Saturday, April 22, 2006

Fire Burn and Cauldron Bubble...

I did something today I haven't done in a long, long time.

I played (not DM'ed) a game of Dungeons & Dragons (version 3.5). I played a first level human bard named Flaine Gilgahar (master of the mandolin) and within the course of the game, reached almost to the third level that same 12-hour session, which is quite reasonable.

John Peterson was the DM/host and together with his lovely wife, Audrey, they lavished heaps of food and drink to keep all six of us happy.

I am bad with names as you may well remember, so to eliminate embarassment I will refer to the party by their characters' names. We had a warforged scout (3' tall), Link, who is an investigator for the city of Cauldron with his celestial leopard companion; Laurel, an elven sorcerer from a prominent family within the same city; Montavi, a rogueish rascal who fronts as a fire safety inspector within Cauldron; Sir Galotte, an aasimar paladin who serves Heironeious; and myself.

We were investigating some strange kidnappings going on in Cauldron. My bard, Flaine, was 'not from around here' and therefore didn't have the edge that most of the others had on inside information, but it made for good roleplaying as I blundered my way about the city. It eventually, after four hours of picking up clues and interviewing subjects, turned into a dungeon crawl after we found the gnome who made all the masterwork locks which all the kidnapped people were using to lock their domiciles, thanks to a cryptic clue told to us by the clergy of St. Cuthbert. After my bard picked up some hints from the gnome locksmith that not all was as it seemed, that he might be in danger, we quickly left his shop and tried to see what might be threatening the gnome upstairs. Just as Mondavi was climbing onto the gnome's shop trying to peek into the second-story window, Sir Galotte shows up and berates us for having the audacity to break into a shop in broad daylight! We explain the situation to him, that there are four orphan children that have been kidnapped and it would behoove him to aid us. He quickly agrees and we then barge into the shop (once more with feeling) find the place empty then go past his curtains to fight a strange demonic creature called a Skulk. As the night progressed, it became evident that the paladin was becoming a 'skulk magnet'. We then cleverly put Link's celestial leopard in front of the party to allay that circumstance. By the end of the night, we had just cleared (almost) the entire first level of the lost gnome city of Jzanidun. We fought off the depradations of: many skulks, a medium-sized monstrous spider, a choker, a grell, a mimic, a ragymuffyn, and lots and lots of traps! Not to mention a convoluted snake of a dungeon! I mean, I have never been involved in a D&D game where even with the Master Map at our fingertips, we still had trouble navigating about the place. I'm still wondering why this was the case, but I think the gnomish joke keys had a lot to do with it. We also encoutered our fair share of lame illusions as well.

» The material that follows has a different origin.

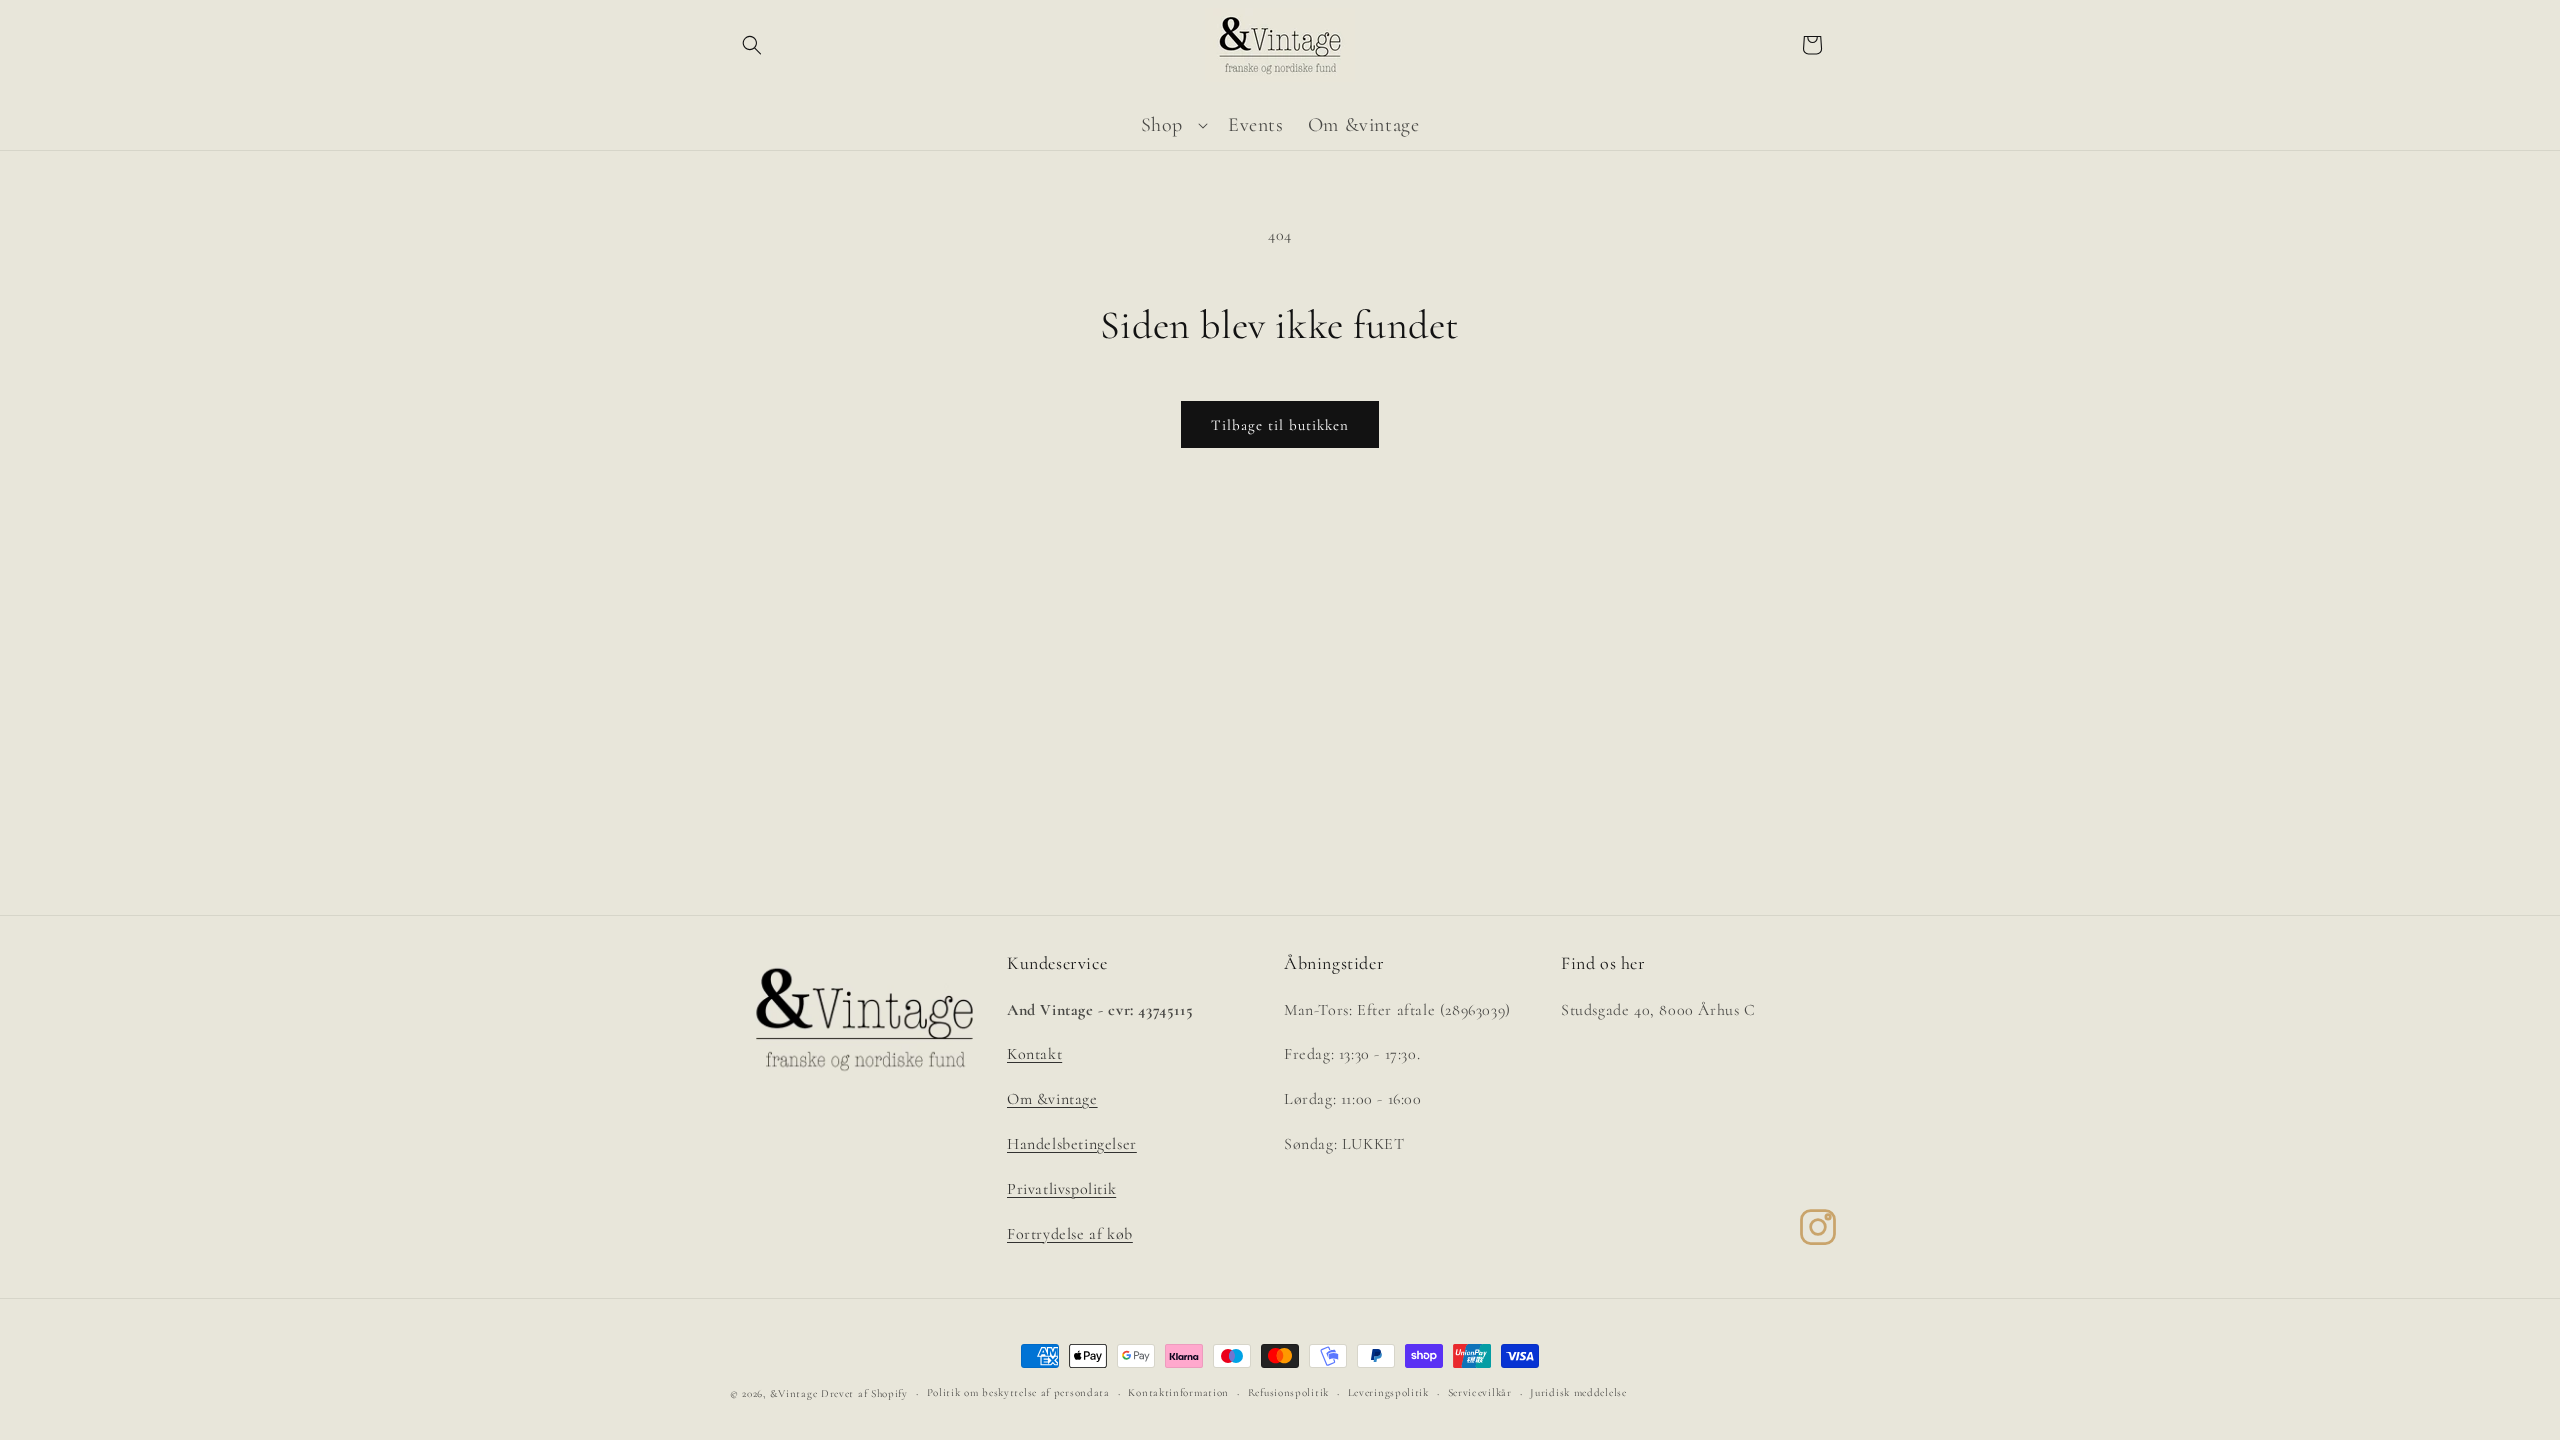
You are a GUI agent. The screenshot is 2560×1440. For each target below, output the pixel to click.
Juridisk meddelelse (1578, 1392)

Truth be told, I had more fun playing this session than I ever had in recent memory. I hardly knew that twelve hours had elapsed. In most games that I have played in, I am either bored to tears or upset with the rules structure or something just doesn't feel right. But this game was different. What can I say? I had fun, and it certainly seemed that everyone else did as well.

Looking forward to the next game. Now for some well-deserved sleep.